Second Honeymoon
- First edition
- Author: James Patterson and Howard Roughan
- Language: English
- Genre: Thriller novel
- Publisher: Little, Brown and Co.
- Publication date: June 24, 2013
- Publication place: United States
- Media type: Print (hardcover)
- Pages: 432 pp (first edition, hardcover)
- ISBN: 0316211222
- Preceded by: Honeymoon

= Second Honeymoon (novel) =

2013 novel by James Patterson and Howard Roughan

Second Honeymoon is a novel written on the same pattern as Honeymoon, written by James Patterson and Howard Roughan in 2005. Therefore, it is considered the second novel of a series.

==Plot==
This book has two plots. The primary plot concerns a serial killer who targets newlyweds on their honeymoons. FBI agent John O'Hara (who was central to the first book of this series) works this case, trying to determine who the killer is and why the killer targets particular newlyweds, but in a seemingly random manner.
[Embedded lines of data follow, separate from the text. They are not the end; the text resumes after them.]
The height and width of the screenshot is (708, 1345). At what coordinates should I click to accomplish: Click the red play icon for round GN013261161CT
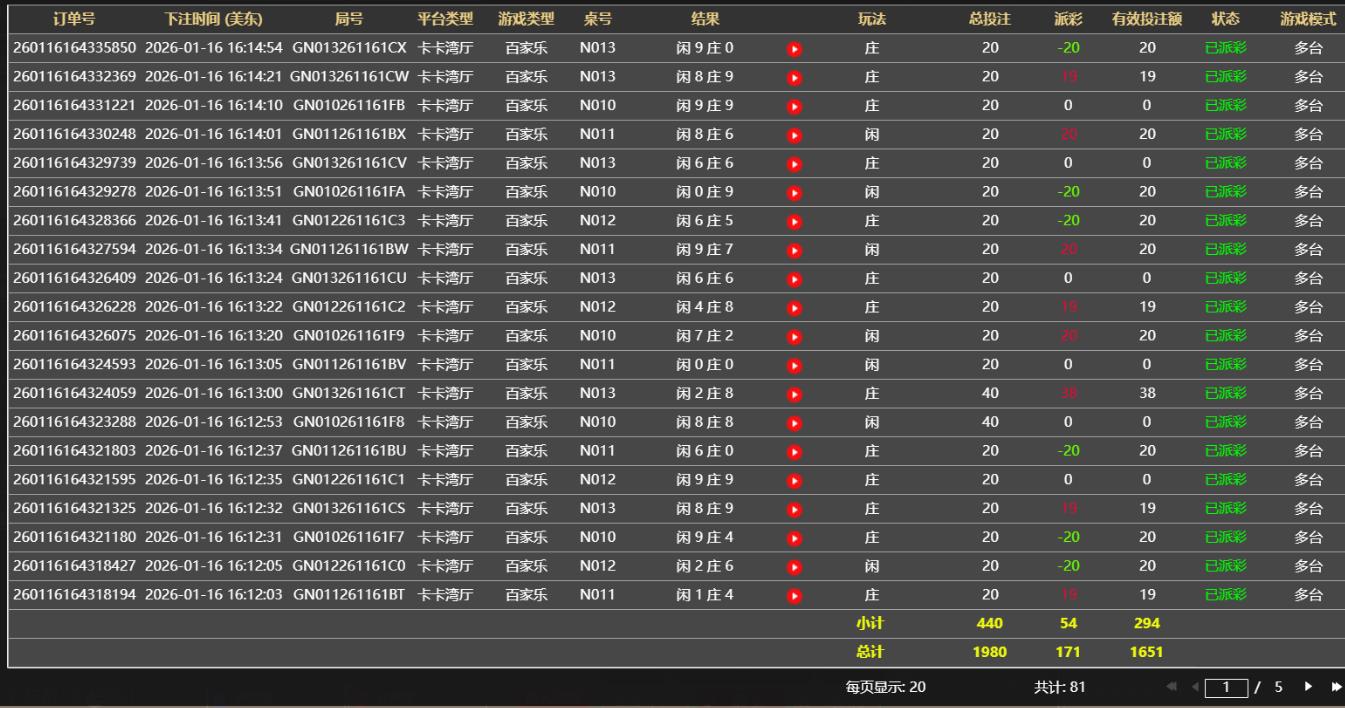794,394
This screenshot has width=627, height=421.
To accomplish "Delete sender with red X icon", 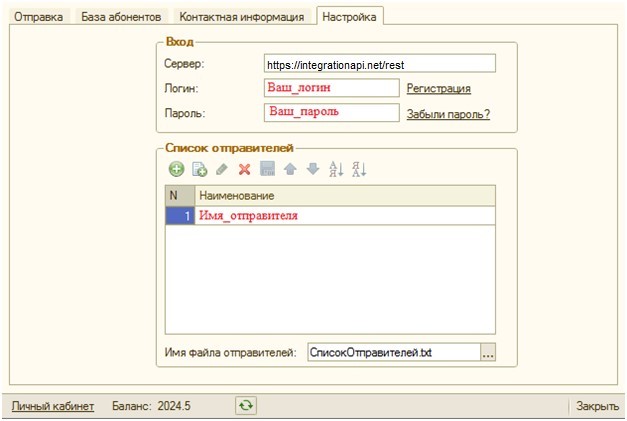I will (244, 169).
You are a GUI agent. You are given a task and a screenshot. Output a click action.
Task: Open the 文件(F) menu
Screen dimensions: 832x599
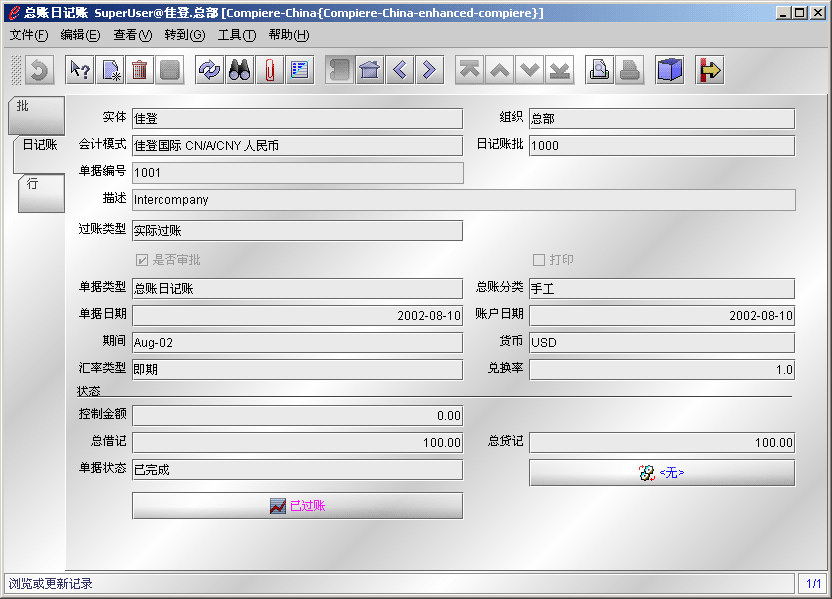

The second plot involves O'Hara personally, but he does not know this until another FBI agent, Sarah Brubaker, brings the matter to his attention.

==Reviews==
The Book Reporter website has a very positive review of Second Honeymoon. Joe Hartlaub wrote in this review, "Patterson and Roughan make for a great collaborative team. SECOND HONEYMOON picks the reader up and keeps things flowing right along." Today liked the book as well, "James Patterson retains his knack for palpable, chilling suspense in his latest novel, 'Second Honeymoon.'"

USA Today had Second Honeymoon on its list of best-selling books for 23 weeks, beginning with its July 4, 2013, edition. At one time the book held the number one position on this list.